(Stored records)
════════════════
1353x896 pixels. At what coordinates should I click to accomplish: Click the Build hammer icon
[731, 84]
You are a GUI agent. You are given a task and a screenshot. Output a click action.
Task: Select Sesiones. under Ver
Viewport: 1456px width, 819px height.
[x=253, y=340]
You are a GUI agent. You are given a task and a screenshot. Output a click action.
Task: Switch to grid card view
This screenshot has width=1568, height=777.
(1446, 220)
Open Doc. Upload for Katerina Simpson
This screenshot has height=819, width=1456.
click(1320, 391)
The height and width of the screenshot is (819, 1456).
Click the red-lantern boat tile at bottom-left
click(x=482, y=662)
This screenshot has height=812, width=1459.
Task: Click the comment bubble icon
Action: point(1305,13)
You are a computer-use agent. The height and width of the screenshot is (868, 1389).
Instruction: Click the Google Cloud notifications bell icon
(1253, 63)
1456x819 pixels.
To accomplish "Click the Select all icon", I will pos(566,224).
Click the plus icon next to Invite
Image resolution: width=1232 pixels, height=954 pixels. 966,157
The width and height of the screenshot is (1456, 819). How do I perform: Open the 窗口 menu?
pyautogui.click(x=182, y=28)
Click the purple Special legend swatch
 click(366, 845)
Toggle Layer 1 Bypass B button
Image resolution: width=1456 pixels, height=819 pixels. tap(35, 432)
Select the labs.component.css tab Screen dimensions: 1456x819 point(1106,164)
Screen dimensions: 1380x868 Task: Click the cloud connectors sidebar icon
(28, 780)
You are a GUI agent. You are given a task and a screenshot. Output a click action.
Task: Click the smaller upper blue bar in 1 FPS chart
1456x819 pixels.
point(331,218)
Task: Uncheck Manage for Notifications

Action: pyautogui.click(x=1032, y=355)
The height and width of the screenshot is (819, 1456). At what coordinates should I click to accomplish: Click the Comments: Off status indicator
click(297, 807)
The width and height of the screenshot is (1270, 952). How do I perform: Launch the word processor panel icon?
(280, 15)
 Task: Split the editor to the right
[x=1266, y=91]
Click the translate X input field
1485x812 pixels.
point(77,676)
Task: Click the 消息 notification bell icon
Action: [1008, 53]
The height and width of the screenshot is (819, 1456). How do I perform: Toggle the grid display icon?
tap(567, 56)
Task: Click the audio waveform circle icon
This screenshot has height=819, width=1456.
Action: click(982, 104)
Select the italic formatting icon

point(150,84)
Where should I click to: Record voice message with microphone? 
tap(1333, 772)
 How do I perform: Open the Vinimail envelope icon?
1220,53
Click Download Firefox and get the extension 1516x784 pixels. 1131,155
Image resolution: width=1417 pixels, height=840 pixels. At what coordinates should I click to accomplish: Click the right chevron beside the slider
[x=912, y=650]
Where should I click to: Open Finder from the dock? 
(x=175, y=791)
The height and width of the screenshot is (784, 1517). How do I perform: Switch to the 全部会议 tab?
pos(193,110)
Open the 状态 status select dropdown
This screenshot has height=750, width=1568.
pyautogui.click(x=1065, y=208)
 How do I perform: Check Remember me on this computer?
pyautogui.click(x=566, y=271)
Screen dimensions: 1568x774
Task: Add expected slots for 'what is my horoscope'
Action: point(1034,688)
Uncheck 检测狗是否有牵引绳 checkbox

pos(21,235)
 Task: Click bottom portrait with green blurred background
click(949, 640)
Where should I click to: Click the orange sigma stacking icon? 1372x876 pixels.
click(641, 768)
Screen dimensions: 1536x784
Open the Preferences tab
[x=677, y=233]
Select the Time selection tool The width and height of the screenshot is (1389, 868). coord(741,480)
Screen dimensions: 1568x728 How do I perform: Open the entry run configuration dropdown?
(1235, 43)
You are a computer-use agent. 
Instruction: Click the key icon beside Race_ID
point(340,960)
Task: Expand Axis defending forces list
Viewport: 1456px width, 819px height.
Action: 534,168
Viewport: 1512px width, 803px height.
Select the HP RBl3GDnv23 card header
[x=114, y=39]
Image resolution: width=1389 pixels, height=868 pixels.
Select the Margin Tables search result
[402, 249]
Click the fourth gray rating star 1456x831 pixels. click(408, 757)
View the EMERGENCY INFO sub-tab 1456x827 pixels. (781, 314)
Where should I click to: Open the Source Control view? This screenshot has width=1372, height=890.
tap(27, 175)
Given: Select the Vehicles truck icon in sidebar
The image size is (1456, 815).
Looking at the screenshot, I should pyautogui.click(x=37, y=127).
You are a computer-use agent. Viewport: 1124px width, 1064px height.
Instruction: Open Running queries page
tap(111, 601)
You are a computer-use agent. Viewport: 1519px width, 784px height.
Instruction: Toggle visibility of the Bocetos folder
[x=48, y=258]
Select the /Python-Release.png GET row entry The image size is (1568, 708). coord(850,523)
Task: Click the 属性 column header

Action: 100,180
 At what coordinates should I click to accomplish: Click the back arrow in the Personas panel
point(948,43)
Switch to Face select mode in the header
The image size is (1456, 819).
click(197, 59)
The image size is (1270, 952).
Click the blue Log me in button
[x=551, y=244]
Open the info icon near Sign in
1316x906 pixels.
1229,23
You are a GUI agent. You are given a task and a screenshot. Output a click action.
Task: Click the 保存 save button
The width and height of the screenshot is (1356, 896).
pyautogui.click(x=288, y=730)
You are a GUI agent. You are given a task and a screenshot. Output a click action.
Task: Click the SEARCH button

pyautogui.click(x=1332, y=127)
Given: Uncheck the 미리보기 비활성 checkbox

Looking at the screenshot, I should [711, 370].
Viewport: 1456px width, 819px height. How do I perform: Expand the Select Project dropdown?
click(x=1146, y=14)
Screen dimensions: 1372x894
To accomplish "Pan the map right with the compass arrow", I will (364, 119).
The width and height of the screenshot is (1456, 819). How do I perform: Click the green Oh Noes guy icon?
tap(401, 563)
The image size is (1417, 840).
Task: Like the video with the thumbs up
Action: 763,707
════════════════
### Work instructions
Without changing anything, repeat every record above.

### Task result
1353x896 pixels. At what coordinates should I click to accomplish: Click the Build hammer icon
[731, 84]
You are a GUI agent. You are given a task and a screenshot. Output a click action.
Task: Select Sesiones. under Ver
Viewport: 1456px width, 819px height.
[x=253, y=340]
You are a GUI agent. You are given a task and a screenshot. Output a click action.
Task: Switch to grid card view
This screenshot has width=1568, height=777.
(1446, 220)
Open Doc. Upload for Katerina Simpson
This screenshot has height=819, width=1456.
click(1320, 391)
The height and width of the screenshot is (819, 1456).
Click the red-lantern boat tile at bottom-left
click(x=482, y=662)
This screenshot has height=812, width=1459.
Task: Click the comment bubble icon
Action: point(1305,13)
You are a computer-use agent. The height and width of the screenshot is (868, 1389).
Instruction: Click the Google Cloud notifications bell icon
(1253, 63)
1456x819 pixels.
To accomplish "Click the Select all icon", I will pos(566,224).
Click the plus icon next to Invite
Image resolution: width=1232 pixels, height=954 pixels. 966,157
The width and height of the screenshot is (1456, 819). How do I perform: Open the 窗口 menu?
pyautogui.click(x=182, y=28)
Click the purple Special legend swatch
 click(366, 845)
Toggle Layer 1 Bypass B button
Image resolution: width=1456 pixels, height=819 pixels. tap(35, 432)
Select the labs.component.css tab Screen dimensions: 1456x819 point(1106,164)
Screen dimensions: 1380x868 Task: Click the cloud connectors sidebar icon
(28, 780)
You are a GUI agent. You are given a task and a screenshot. Output a click action.
Task: Click the smaller upper blue bar in 1 FPS chart
1456x819 pixels.
point(331,218)
Task: Uncheck Manage for Notifications

Action: pyautogui.click(x=1032, y=355)
The height and width of the screenshot is (819, 1456). At what coordinates should I click to accomplish: Click the Comments: Off status indicator
click(297, 807)
The width and height of the screenshot is (1270, 952). How do I perform: Launch the word processor panel icon?
(280, 15)
 Task: Split the editor to the right
[x=1266, y=91]
Click the translate X input field
1485x812 pixels.
point(77,676)
Task: Click the 消息 notification bell icon
Action: [1008, 53]
The height and width of the screenshot is (819, 1456). How do I perform: Toggle the grid display icon?
tap(567, 56)
Task: Click the audio waveform circle icon
This screenshot has height=819, width=1456.
Action: click(982, 104)
Select the italic formatting icon

point(150,84)
Where should I click to: Record voice message with microphone? 
tap(1333, 772)
 How do I perform: Open the Vinimail envelope icon?
1220,53
Click Download Firefox and get the extension 1516x784 pixels. 1131,155
Image resolution: width=1417 pixels, height=840 pixels. At what coordinates should I click to accomplish: Click the right chevron beside the slider
[x=912, y=650]
Where should I click to: Open Finder from the dock? 
(x=175, y=791)
The height and width of the screenshot is (784, 1517). How do I perform: Switch to the 全部会议 tab?
pos(193,110)
Open the 状态 status select dropdown
This screenshot has height=750, width=1568.
pyautogui.click(x=1065, y=208)
 How do I perform: Check Remember me on this computer?
pyautogui.click(x=566, y=271)
Screen dimensions: 1568x774
Task: Add expected slots for 'what is my horoscope'
Action: point(1034,688)
Uncheck 检测狗是否有牵引绳 checkbox

pos(21,235)
 Task: Click bottom portrait with green blurred background
click(949, 640)
Where should I click to: Click the orange sigma stacking icon? 1372x876 pixels.
click(641, 768)
Screen dimensions: 1536x784
Open the Preferences tab
[x=677, y=233]
Select the Time selection tool The width and height of the screenshot is (1389, 868). coord(741,480)
Screen dimensions: 1568x728 How do I perform: Open the entry run configuration dropdown?
(1235, 43)
You are a computer-use agent. 
Instruction: Click the key icon beside Race_ID
point(340,960)
Task: Expand Axis defending forces list
Viewport: 1456px width, 819px height.
Action: 534,168
Viewport: 1512px width, 803px height.
Select the HP RBl3GDnv23 card header
[x=114, y=39]
Image resolution: width=1389 pixels, height=868 pixels.
Select the Margin Tables search result
[402, 249]
Click the fourth gray rating star 1456x831 pixels. click(408, 757)
View the EMERGENCY INFO sub-tab 1456x827 pixels. (781, 314)
Where should I click to: Open the Source Control view? This screenshot has width=1372, height=890.
tap(27, 175)
Given: Select the Vehicles truck icon in sidebar
The image size is (1456, 815).
Looking at the screenshot, I should pyautogui.click(x=37, y=127).
You are a computer-use agent. Viewport: 1124px width, 1064px height.
Instruction: Open Running queries page
tap(111, 601)
You are a computer-use agent. Viewport: 1519px width, 784px height.
Instruction: Toggle visibility of the Bocetos folder
[x=48, y=258]
Select the /Python-Release.png GET row entry The image size is (1568, 708). coord(850,523)
Task: Click the 属性 column header

Action: 100,180
 At what coordinates should I click to accomplish: Click the back arrow in the Personas panel
point(948,43)
Switch to Face select mode in the header
The image size is (1456, 819).
click(197, 59)
The image size is (1270, 952).
Click the blue Log me in button
[x=551, y=244]
Open the info icon near Sign in
1316x906 pixels.
1229,23
You are a GUI agent. You are given a task and a screenshot. Output a click action.
Task: Click the 保存 save button
The width and height of the screenshot is (1356, 896).
pyautogui.click(x=288, y=730)
You are a GUI agent. You are given a task and a screenshot. Output a click action.
Task: Click the SEARCH button

pyautogui.click(x=1332, y=127)
Given: Uncheck the 미리보기 비활성 checkbox

Looking at the screenshot, I should [711, 370].
Viewport: 1456px width, 819px height. How do I perform: Expand the Select Project dropdown?
click(x=1146, y=14)
Screen dimensions: 1372x894
To accomplish "Pan the map right with the compass arrow", I will (364, 119).
The width and height of the screenshot is (1456, 819). How do I perform: Click the green Oh Noes guy icon?
tap(401, 563)
The image size is (1417, 840).
Task: Like the video with the thumbs up
Action: 763,707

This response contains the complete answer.